## Written task:
Can you put the listing below into a Markdown table with the columns Row and Line, covering only the span from the line with "Where should I" up to and including the line with "Looking at the screenshot, I should tap(399, 25).", numbering the rows and skipping blank lines? Omit the pictures.

## Given data:
────────

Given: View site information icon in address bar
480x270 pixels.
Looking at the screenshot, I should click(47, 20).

────────

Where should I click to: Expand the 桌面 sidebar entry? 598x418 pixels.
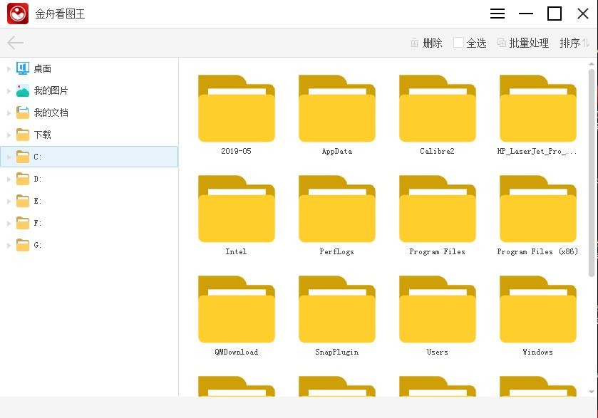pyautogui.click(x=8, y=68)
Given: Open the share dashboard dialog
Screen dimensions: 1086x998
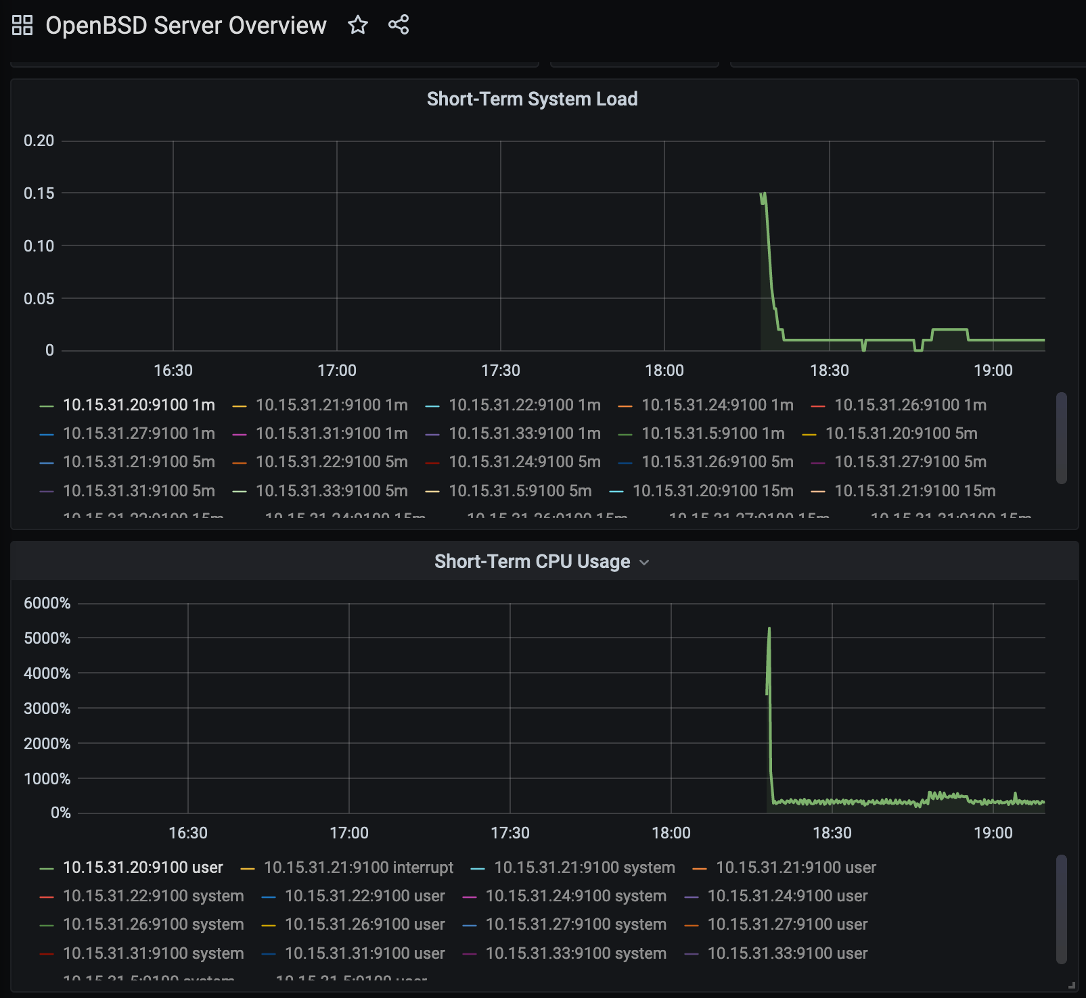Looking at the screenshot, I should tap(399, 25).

────────

## Exercise answer:
| Row | Line |
|---|---|
| 1 | Where should I click to: Expand the 桌面 sidebar entry? 598x418 pixels. |
| 2 | pyautogui.click(x=8, y=68) |
| 3 | Given: Open the share dashboard dialog |
| 4 | Screen dimensions: 1086x998 |
| 5 | Looking at the screenshot, I should tap(399, 25). |